Each line in the entries below that holds the string "will" is to be listed.

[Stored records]
────────

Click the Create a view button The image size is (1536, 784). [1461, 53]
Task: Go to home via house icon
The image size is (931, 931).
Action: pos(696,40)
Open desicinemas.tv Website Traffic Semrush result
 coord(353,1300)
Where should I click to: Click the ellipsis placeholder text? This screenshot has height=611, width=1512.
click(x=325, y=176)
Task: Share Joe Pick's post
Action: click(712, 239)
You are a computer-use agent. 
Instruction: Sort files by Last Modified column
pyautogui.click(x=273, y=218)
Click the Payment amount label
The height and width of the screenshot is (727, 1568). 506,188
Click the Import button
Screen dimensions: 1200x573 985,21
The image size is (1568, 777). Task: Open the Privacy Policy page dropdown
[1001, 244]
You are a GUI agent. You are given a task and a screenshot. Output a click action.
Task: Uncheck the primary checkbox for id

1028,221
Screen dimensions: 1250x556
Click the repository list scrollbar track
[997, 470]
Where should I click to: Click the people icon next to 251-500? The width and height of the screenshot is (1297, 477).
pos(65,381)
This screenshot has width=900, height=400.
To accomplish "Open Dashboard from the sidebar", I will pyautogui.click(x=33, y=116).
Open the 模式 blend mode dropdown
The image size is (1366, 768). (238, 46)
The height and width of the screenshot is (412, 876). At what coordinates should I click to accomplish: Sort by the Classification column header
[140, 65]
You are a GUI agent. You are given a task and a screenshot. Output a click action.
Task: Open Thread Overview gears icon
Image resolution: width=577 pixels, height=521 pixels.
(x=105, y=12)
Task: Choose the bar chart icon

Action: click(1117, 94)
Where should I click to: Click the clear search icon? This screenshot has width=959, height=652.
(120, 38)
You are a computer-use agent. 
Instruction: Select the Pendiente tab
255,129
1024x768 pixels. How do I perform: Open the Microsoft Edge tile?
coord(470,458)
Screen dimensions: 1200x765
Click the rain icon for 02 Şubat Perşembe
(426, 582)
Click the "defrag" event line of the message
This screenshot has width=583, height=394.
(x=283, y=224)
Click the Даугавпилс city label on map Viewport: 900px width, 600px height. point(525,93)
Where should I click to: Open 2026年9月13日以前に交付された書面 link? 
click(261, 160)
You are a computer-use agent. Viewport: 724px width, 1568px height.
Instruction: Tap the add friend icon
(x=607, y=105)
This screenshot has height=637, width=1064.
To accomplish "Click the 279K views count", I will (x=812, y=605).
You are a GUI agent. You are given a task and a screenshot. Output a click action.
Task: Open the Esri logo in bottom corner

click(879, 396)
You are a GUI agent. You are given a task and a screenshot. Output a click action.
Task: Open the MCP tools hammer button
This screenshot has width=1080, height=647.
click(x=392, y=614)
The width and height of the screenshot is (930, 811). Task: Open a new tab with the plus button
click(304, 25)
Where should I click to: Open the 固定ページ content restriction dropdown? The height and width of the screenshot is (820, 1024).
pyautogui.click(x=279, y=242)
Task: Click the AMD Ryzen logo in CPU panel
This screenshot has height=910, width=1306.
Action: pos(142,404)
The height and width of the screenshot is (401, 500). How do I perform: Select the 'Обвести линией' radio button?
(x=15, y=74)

────────

- _Answer section_
To accomplish "Open Dashboard from the sidebar", I will pyautogui.click(x=33, y=116).
To accomplish "Click the 279K views count", I will (x=812, y=605).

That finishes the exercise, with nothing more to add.